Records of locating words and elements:
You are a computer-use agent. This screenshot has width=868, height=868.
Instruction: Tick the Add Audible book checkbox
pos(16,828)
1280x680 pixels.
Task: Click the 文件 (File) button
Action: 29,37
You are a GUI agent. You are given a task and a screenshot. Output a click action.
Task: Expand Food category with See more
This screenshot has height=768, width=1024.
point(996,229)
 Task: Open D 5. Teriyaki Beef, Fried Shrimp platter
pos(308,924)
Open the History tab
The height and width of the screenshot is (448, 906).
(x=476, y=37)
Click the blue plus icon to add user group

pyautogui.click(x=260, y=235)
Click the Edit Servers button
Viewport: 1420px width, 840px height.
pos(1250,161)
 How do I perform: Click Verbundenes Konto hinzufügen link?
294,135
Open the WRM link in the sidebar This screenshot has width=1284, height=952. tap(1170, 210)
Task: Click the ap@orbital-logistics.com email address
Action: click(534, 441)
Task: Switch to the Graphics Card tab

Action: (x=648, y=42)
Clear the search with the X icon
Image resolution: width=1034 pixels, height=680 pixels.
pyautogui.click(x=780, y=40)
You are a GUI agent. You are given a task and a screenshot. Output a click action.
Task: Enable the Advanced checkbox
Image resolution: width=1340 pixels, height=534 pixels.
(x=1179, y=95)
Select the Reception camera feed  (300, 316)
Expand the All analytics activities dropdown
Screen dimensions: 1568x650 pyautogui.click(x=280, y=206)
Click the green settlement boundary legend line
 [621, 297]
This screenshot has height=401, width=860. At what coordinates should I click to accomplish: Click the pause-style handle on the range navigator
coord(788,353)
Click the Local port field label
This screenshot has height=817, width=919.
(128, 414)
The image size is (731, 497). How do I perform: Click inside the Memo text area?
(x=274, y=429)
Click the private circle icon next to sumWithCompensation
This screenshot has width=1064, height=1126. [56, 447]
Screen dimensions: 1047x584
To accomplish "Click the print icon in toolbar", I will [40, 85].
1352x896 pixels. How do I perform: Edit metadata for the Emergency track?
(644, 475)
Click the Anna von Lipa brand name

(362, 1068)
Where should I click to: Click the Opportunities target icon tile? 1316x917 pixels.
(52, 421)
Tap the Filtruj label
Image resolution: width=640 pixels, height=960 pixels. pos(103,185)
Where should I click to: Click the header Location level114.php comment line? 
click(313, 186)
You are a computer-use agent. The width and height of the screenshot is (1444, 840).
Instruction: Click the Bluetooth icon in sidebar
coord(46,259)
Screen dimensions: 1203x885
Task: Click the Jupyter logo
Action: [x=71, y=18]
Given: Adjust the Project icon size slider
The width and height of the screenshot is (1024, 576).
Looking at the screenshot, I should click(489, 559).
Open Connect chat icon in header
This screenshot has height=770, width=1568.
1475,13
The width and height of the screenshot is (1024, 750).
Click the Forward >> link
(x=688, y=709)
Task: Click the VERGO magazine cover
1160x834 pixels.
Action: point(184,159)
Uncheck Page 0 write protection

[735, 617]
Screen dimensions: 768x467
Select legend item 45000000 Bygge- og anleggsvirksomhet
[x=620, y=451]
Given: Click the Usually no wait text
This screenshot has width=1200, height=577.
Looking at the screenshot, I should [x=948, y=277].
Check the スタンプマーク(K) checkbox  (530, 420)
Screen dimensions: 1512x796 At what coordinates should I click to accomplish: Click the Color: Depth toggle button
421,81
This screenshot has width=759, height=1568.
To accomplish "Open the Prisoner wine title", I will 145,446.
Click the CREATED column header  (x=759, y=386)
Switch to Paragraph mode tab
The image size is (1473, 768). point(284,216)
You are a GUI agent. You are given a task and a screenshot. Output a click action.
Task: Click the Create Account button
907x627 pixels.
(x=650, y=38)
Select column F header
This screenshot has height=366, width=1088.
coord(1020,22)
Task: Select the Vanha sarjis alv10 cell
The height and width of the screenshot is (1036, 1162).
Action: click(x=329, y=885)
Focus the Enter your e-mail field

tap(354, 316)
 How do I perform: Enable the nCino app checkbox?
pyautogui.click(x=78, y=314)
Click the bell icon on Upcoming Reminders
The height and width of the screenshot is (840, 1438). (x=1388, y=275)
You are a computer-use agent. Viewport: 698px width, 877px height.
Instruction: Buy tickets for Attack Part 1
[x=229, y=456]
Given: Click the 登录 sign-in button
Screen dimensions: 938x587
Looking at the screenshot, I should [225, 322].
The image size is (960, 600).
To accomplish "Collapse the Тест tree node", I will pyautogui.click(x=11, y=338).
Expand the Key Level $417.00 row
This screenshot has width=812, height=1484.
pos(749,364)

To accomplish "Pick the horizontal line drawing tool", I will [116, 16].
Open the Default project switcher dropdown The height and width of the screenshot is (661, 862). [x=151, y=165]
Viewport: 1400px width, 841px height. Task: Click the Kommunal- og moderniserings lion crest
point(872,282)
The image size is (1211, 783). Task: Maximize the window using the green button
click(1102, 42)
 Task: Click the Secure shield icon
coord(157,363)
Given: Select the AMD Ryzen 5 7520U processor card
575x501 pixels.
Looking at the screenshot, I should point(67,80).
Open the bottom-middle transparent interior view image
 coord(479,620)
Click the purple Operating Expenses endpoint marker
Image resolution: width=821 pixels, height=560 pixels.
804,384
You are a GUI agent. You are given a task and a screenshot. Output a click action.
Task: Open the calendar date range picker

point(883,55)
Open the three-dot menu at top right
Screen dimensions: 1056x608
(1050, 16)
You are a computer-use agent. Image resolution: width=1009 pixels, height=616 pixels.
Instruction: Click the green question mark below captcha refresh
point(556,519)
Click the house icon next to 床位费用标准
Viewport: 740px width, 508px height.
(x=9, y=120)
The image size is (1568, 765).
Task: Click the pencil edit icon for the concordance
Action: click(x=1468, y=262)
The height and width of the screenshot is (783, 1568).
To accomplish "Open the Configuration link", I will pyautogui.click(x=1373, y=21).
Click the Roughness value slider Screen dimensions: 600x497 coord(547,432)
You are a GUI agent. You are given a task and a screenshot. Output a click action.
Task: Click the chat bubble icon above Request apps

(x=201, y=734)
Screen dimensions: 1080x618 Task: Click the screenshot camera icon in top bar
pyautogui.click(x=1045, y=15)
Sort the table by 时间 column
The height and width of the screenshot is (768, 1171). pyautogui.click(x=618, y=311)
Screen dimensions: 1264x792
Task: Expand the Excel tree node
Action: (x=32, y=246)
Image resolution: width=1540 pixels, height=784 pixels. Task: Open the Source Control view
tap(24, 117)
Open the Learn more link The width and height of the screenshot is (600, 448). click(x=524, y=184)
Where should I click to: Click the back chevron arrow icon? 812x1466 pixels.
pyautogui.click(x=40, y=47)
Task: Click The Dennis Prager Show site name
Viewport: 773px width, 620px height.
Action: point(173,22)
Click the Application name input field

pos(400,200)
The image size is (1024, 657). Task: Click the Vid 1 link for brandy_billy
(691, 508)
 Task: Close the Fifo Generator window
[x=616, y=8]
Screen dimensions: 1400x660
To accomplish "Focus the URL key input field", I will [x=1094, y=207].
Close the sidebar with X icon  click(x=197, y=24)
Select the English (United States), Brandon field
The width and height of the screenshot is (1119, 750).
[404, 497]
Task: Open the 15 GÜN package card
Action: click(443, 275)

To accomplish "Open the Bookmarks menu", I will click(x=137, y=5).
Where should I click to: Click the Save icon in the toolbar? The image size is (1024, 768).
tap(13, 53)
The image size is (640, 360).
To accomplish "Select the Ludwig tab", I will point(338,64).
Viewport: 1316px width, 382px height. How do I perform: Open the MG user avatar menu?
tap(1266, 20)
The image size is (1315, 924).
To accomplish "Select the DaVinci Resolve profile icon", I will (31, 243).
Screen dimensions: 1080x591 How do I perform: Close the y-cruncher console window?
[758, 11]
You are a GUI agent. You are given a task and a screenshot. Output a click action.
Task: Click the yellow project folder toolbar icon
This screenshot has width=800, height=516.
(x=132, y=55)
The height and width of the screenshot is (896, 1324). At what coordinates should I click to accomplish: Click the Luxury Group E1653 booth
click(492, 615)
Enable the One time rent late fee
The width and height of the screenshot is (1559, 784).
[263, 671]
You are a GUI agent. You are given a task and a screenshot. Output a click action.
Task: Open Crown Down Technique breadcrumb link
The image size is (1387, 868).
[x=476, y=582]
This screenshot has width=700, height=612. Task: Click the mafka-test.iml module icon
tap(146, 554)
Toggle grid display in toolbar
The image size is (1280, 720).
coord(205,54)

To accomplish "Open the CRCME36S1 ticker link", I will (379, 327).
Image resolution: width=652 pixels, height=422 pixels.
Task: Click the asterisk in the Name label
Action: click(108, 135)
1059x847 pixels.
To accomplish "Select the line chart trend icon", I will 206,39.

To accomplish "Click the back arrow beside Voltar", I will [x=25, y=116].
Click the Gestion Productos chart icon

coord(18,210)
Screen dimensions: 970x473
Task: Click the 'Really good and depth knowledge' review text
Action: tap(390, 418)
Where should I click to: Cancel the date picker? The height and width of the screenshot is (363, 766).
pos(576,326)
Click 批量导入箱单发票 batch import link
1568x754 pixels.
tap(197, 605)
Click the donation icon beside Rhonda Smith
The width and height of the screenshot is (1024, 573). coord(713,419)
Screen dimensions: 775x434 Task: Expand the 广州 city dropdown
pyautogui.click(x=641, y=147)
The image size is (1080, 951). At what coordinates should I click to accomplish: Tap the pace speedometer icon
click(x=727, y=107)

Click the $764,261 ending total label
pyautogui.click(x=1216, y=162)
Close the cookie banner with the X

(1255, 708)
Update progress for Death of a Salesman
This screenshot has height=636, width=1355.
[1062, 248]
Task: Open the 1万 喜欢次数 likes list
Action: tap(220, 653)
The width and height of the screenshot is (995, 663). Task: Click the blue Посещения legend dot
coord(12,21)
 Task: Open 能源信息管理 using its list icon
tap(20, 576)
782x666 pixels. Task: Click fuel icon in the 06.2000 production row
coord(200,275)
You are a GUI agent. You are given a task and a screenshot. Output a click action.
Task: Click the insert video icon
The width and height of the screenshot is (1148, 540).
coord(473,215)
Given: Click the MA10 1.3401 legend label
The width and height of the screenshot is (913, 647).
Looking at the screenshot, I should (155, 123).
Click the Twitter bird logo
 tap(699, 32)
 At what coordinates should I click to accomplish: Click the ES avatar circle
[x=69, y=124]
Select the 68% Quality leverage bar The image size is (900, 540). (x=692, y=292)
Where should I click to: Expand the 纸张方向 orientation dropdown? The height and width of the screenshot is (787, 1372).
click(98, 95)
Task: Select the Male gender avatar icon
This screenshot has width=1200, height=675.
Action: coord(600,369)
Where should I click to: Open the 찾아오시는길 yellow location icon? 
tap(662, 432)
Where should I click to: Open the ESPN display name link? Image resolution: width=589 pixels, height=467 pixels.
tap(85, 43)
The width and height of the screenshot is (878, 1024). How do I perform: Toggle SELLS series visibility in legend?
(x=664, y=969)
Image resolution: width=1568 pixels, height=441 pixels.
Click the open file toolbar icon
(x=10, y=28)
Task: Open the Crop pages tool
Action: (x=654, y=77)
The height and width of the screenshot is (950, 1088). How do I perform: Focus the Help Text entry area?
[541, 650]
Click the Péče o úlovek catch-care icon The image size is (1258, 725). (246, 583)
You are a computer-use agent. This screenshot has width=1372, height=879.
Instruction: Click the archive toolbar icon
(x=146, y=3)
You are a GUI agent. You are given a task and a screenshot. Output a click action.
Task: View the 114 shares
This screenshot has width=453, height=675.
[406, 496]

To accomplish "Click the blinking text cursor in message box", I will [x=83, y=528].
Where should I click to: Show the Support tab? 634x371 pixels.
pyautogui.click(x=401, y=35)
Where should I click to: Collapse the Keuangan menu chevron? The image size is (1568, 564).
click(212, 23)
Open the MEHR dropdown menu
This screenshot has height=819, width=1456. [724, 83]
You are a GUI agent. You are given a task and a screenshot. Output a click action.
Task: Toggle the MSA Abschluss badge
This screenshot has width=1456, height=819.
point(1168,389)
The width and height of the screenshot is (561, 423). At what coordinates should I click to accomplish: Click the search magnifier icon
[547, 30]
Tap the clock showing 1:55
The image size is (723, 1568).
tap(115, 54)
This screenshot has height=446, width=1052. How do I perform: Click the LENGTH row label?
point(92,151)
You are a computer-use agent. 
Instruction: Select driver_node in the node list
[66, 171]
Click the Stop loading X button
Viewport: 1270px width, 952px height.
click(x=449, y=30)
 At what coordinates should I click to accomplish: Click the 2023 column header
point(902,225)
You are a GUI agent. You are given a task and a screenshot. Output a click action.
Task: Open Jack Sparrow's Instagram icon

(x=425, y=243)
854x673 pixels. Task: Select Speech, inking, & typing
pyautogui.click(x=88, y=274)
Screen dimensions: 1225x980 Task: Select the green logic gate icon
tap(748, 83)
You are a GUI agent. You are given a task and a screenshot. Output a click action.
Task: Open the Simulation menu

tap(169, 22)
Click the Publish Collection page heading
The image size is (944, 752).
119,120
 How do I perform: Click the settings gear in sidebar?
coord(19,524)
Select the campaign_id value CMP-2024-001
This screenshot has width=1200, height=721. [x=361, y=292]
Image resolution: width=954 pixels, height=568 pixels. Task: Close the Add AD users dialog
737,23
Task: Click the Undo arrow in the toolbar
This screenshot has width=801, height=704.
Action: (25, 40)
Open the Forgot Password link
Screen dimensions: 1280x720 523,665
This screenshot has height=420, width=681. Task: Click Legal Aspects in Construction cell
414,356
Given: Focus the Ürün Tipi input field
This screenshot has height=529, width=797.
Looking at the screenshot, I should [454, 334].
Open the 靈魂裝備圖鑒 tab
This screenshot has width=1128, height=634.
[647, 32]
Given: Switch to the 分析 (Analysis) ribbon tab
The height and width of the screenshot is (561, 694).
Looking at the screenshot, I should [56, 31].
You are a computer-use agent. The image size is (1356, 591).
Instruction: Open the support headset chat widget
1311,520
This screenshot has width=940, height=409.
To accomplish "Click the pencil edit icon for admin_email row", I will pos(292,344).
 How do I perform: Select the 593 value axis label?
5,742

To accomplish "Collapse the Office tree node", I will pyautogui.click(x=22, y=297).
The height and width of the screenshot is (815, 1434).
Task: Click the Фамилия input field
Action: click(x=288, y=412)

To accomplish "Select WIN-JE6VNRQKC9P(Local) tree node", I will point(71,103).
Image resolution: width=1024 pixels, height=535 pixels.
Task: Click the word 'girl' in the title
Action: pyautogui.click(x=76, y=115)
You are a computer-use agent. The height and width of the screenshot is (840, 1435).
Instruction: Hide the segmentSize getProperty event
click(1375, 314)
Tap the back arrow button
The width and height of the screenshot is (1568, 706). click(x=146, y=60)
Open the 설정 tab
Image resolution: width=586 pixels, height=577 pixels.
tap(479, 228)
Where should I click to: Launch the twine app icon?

Exercise: Transcribe verbatim the stretch of the records from the line containing "Screen dimensions: 1512x796" through the line containing "The height and width of the screenshot is (840, 1438).", both lines included.

Correct result:
Screen dimensions: 1512x796 At what coordinates should I click to accomplish: Click the Color: Depth toggle button
421,81
This screenshot has width=759, height=1568.
To accomplish "Open the Prisoner wine title", I will 145,446.
Click the CREATED column header  (x=759, y=386)
Switch to Paragraph mode tab
The image size is (1473, 768). point(284,216)
You are a GUI agent. You are given a task and a screenshot. Output a click action.
Task: Click the Create Account button
907x627 pixels.
(x=650, y=38)
Select column F header
This screenshot has height=366, width=1088.
coord(1020,22)
Task: Select the Vanha sarjis alv10 cell
The height and width of the screenshot is (1036, 1162).
Action: click(x=329, y=885)
Focus the Enter your e-mail field

tap(354, 316)
 How do I perform: Enable the nCino app checkbox?
pyautogui.click(x=78, y=314)
Click the bell icon on Upcoming Reminders
The height and width of the screenshot is (840, 1438). (x=1388, y=275)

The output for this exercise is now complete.